2008’den bu yana inişli çıkışlı bir ivme sürdüren sistemin ekonomik krizi, kapitalist devletler açısından “faturası ezilenlere çıkartılarak” bertaraf edilmeye çalışılsa da kapitalizmin “krizler sistemi” olduğu gerçekliği Fransa’da hükmünü sürdürmekte.
Özellikle yakın tarihte gerçekleştirilen seçimlerle başkanlığa getirilen Emmanuel Macron’un seçim öncesi başta ekonomi olmak üzere birçok reform vaadi gerçekliğe dönüşmüş durumda. Fakat bu reformlar, elbette ki halkın gelir düzeyinin gelişmesi için değil sermayenin ve kapitalist devletin ihtiyaçlarına yönelik gerçekleştirilmekte.
Bu saldırılardan ilki işçilere yönelik gerçekleşmekte. Fransa’da önemli bir sektör olan demiryolları üzerine geliştirilen saldırı hükümet sözcüleri tarafından “köklü bir değişim gerekmekte” argümanlarıyla savunuluyor. SNCF(Devlet Demiryolları) reformu, “borç sorunu” gündeme getirilerek, demiryolları işçilerinin statüsünün kademeli olarak düşürülmesi ve sektörün “rekabete açılması” amaçlanıyor. Bu saldırıya karşı ise demiryolları işçileri grevler ve eylemlerle direnişini sürdürüyor. Fransa’nın her yerinde demiryolları işçileri, Nisan ayının başında grev ilan etmiş ve sokaklar binlerce işçiyle dolmuştu. Sendikalı işçilerin grevi hala sürmekteyken, sendika sözcüleri grevlerin daha da genişletileceğini ve reform geri çekilene kadar mücadelenin süreceğini belirtiyor. Bu noktada işçilerin iş bırakmalarının yanında bu mücadelenin sokak ayağını da örmeleri önemli bir yer tutuyor. Grevlerin başladığı ilk tarihlerde Fransa genelinde on binlerce işçi sokaklara dökülürken, uzun vadeli eylem planı çerçevesinde etkinlikleri hala sürmekte.
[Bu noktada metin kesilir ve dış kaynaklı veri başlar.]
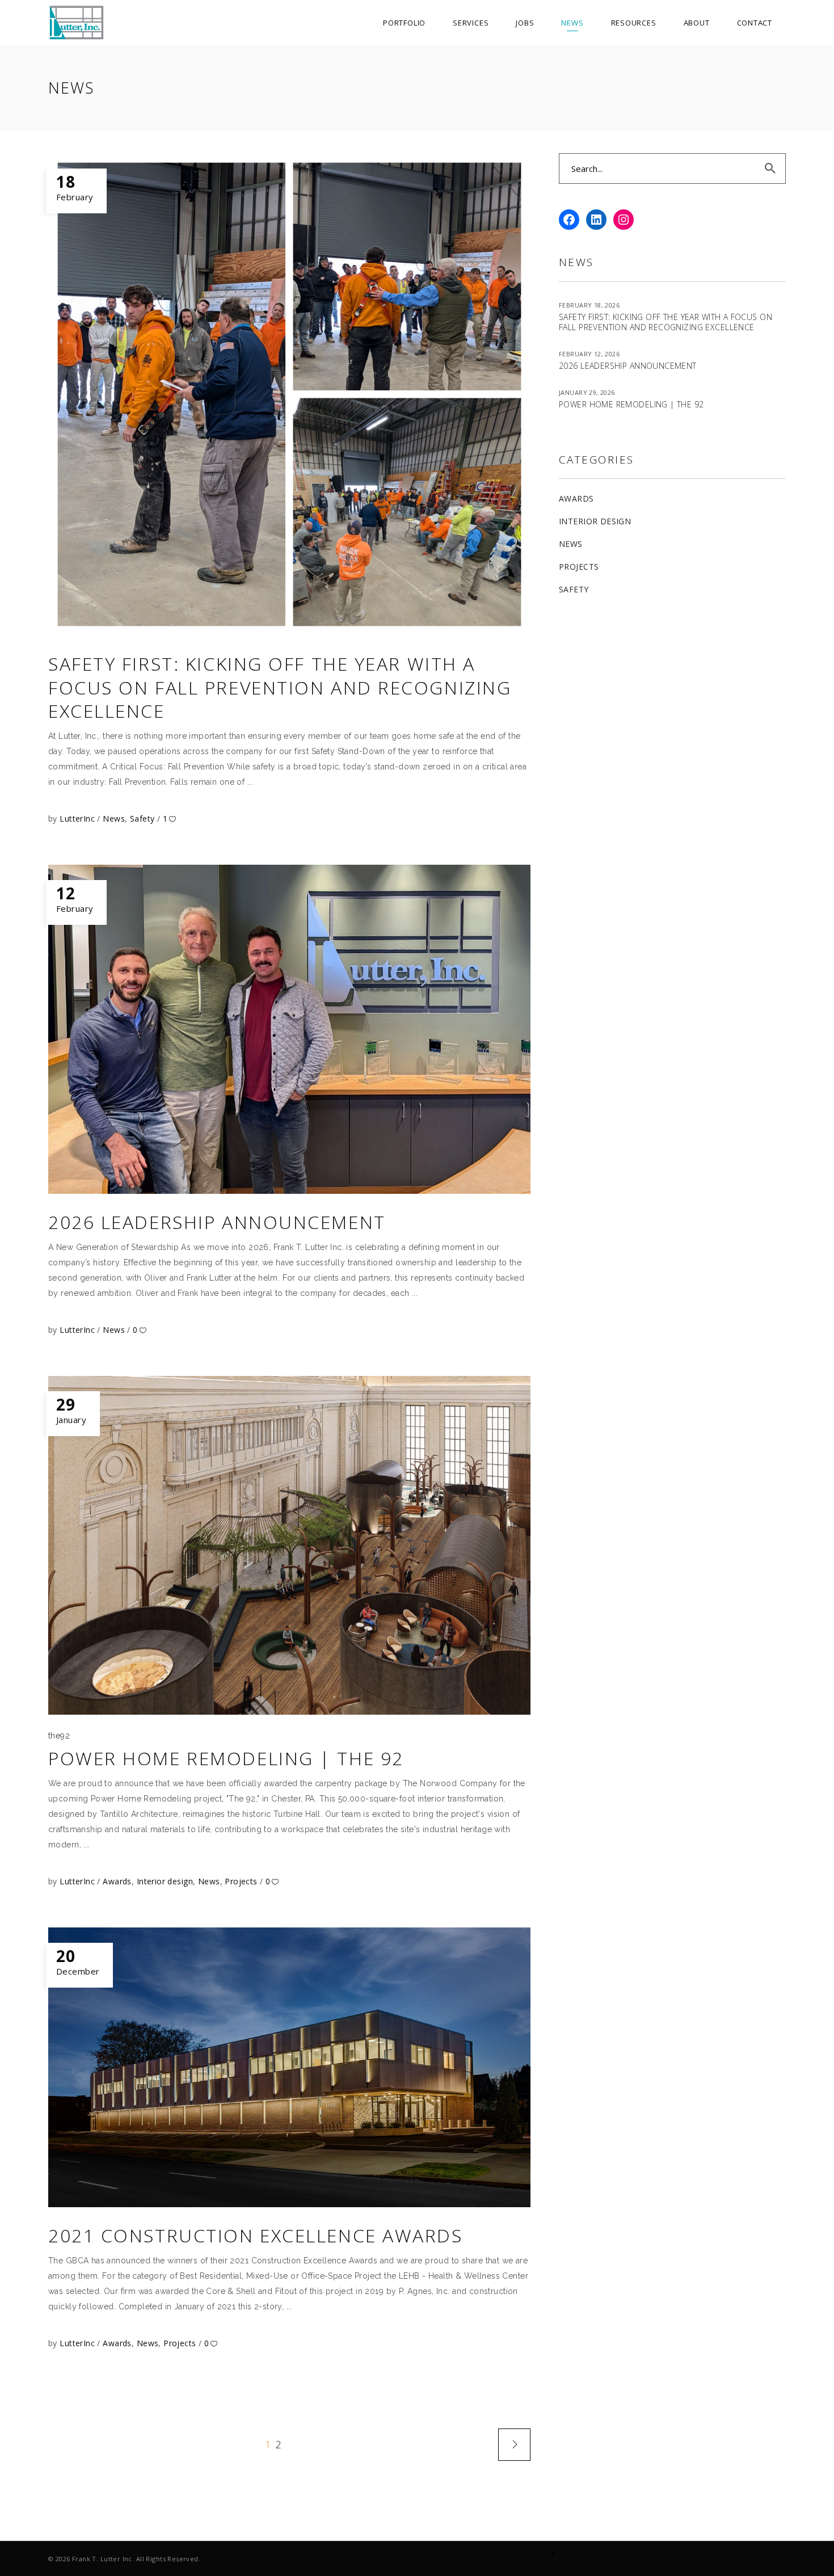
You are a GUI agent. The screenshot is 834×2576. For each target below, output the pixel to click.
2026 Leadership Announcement (217, 1222)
Bir diğer saldırı dalgası ve direniş de “manidar” bir şekilde 68 Hareketi’nin 50. yılını karşıladığımız şu tarihlerde öğrenciler cephesinde gelişmekte. Bu noktada yine kapsamlı bir reform olan “Parcoursup Reformu”, esas anlamda öğrencilerin üniversiteye “seçilmesi”ni öngörmekte. Reformun esas yanını bu oluştururken, öğrencilerin var olan akademik haklarına da ciddi bir saldırı söz konusu. Devlet sözcüleri, reformu pazarlarken öğrenciler için en iyi sistem olduğunu vurgulamakta. Öğrenciler ise tüm bu yalan argümanlara karşı reformun gerçek yüzünü kitlelere anlatmak için fiili direnişe geçti.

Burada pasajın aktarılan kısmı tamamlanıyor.